Tom Keith Roach, President of AstraZeneca UK, said: “Evusheld fills an urgent gap in the UK’s fight against Covid-19, providing protection for people for whom vaccination may not be effective and who are often amongst the most clinically vulnerable in society. We hope to see this critical medicine made available to UK patients as quickly as possible, in line with other countries.”
Hugh Montgomery, Professor of Intensive Care Medicine at University College London, said: “This announcement is really good news. Sensible public health actions with vaccination are the mainstay of protection for most individuals in the UK. However, for a considerable number in society with existing health problems, protection against the virus through vaccination is limited. Availability of this antibody medicine now offers an increased likelihood of pre-exposure protection, and all from a single, effective immunisation that can last for months.”
Meanwhile, we learned about a Covid-19 study which boosts a Swedish rheumatoid arthritis programme. Cyxone, a Swedish clinical stage biotech company developing disease modifying therapies for diseases such as rheumatoid arthritis (RA), confirmed the previously demonstrated favourable safety and tolerability profile for its drug candidate Rabeximod, in the Clinical Study Report from its exploratory Phase II study in Covid-19 patients.
Other observations include a trend showing patients that were given Rabeximod, in comparison to the placebo group, had a higher rate of early release from the hospital.
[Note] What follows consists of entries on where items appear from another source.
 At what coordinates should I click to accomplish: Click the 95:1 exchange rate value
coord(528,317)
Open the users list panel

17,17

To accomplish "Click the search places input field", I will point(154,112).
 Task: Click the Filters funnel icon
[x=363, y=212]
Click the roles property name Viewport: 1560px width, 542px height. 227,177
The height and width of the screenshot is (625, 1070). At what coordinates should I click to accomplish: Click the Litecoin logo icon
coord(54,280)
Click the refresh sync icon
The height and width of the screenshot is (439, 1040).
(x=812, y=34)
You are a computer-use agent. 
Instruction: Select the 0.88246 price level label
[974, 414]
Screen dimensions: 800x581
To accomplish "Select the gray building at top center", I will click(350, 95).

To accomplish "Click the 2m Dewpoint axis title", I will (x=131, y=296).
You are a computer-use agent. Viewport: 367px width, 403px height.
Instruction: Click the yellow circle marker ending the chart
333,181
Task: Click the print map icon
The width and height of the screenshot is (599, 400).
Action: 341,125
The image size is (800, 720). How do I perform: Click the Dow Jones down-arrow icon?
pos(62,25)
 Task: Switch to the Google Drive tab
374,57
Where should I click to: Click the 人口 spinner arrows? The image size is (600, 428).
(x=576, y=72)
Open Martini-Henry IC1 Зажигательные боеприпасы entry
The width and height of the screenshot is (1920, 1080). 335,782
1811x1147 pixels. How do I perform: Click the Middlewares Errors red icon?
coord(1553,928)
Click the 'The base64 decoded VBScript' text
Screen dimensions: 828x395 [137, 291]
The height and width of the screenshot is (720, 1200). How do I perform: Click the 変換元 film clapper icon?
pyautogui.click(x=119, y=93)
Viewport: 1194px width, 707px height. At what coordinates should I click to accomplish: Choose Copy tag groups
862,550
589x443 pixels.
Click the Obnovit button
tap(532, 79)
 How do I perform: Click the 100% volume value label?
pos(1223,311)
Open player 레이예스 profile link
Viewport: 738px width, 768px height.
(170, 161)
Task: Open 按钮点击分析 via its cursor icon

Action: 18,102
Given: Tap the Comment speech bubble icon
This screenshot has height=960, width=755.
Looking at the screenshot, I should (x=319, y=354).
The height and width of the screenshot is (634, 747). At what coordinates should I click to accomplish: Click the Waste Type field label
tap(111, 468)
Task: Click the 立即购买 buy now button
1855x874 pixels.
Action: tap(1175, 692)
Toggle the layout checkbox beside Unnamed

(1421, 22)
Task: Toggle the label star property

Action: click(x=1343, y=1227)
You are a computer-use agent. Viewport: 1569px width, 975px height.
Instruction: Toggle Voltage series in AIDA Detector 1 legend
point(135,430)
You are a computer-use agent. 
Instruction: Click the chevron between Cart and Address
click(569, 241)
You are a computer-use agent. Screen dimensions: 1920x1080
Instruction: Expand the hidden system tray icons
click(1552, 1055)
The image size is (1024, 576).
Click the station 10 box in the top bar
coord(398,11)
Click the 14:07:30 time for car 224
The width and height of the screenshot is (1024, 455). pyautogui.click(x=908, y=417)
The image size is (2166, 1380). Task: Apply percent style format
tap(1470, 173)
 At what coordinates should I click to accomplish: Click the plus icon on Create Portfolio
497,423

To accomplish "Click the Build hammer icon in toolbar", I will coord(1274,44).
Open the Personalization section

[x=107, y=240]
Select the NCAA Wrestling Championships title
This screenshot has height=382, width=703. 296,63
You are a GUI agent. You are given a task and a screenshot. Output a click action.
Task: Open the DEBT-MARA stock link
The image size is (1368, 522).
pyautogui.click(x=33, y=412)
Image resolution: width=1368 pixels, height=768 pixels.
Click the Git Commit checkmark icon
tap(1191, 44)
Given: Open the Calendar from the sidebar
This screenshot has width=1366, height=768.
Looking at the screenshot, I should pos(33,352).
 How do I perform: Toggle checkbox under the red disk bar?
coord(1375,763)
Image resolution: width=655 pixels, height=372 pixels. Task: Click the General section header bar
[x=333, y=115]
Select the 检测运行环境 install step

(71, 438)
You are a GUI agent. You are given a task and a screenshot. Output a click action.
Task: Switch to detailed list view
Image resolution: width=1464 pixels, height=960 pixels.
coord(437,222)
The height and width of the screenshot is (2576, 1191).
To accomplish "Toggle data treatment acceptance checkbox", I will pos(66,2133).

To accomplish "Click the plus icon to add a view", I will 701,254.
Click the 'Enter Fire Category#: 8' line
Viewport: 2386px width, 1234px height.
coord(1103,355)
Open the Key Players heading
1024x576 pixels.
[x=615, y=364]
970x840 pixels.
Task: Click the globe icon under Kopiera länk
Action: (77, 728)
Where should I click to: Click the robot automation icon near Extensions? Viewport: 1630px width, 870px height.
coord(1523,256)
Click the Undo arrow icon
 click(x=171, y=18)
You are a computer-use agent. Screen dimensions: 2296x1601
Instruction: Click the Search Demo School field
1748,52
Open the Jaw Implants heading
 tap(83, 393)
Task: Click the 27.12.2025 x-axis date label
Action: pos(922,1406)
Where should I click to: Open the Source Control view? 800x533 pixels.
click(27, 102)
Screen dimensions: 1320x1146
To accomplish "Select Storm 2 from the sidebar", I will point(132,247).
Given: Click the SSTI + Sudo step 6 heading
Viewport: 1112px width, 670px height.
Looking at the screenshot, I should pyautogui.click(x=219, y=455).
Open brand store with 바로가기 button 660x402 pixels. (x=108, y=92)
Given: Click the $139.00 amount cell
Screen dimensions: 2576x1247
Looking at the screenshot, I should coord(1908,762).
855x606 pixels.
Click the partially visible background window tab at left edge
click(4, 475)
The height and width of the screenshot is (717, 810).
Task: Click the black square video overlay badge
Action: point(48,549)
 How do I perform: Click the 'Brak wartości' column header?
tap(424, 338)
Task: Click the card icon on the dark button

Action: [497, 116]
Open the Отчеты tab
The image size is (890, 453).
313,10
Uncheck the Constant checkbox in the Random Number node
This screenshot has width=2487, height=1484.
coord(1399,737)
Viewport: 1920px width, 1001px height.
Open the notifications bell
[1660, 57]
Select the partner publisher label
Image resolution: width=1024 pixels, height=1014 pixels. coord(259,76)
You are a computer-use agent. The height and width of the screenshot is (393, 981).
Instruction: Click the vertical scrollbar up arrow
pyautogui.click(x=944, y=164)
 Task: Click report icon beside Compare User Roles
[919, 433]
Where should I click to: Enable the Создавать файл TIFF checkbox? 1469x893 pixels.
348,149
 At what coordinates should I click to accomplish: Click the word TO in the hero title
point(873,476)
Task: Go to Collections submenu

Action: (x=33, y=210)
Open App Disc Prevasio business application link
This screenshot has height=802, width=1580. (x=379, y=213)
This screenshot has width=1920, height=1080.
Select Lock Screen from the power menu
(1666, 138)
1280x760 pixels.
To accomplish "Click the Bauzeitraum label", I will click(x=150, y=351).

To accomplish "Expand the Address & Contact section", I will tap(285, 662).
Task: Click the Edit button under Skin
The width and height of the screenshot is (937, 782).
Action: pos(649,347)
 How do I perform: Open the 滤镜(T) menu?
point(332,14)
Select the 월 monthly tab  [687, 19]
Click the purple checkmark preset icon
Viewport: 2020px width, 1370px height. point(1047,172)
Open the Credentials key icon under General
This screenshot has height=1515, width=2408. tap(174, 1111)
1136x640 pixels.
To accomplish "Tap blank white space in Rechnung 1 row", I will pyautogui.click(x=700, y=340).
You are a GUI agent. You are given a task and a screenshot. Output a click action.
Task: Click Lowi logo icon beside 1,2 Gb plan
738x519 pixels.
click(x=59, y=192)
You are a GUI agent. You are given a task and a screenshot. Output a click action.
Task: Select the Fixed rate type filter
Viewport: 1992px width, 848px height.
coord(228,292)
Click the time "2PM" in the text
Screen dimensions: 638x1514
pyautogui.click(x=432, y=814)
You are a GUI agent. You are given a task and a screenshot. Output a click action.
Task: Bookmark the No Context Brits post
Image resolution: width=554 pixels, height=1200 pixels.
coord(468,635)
Exploratory endpoints analysis indicated modulation of disease relevant cytokine biomarkers by Rabeximod compared to the placebo group. These results are encouraging and will be further investigated in the upcoming RA trial. The study also supported the dose selection for the upcoming RA study.
The Phase II Covid-19 study was carried out during the pandemic in 2020 and 2021, in order to support the global effort in identifying a drug for a new and unexplored severe disease. The study was designed in accordance with FDA’s guidelines for Covid-19 studies.
CEO Tara Heitner said: “I am pleased to see that Rabeximod is safe and well-tolerated in this group of Covid-19 infected patients and I am very encouraged by the additional supportive observations. Safety and tolerability are crucial in all our clinical work. Data from this trial adds to the data we have collected historically in patients with rheumatoid arthritis, our primary indication for Rabeximod. We will now focus our resources for Rabeximod in the upcoming Phase 2b study regarding rheumatoid arthritis. I’m proud that Cyxone took on the challenge and contributed to the global work of finding a drug for Covid-19.”
Other interesting work in this area includes Oragenics’ collaboration with KBI Biopharma for an intranasal vaccine candidate; the possibility of a plant-based therapy for Covid-19 from Novel Concepts Medical, and the increasing exploration of mRNA technology in drug development for treating life-threatening acute and chronic conditions.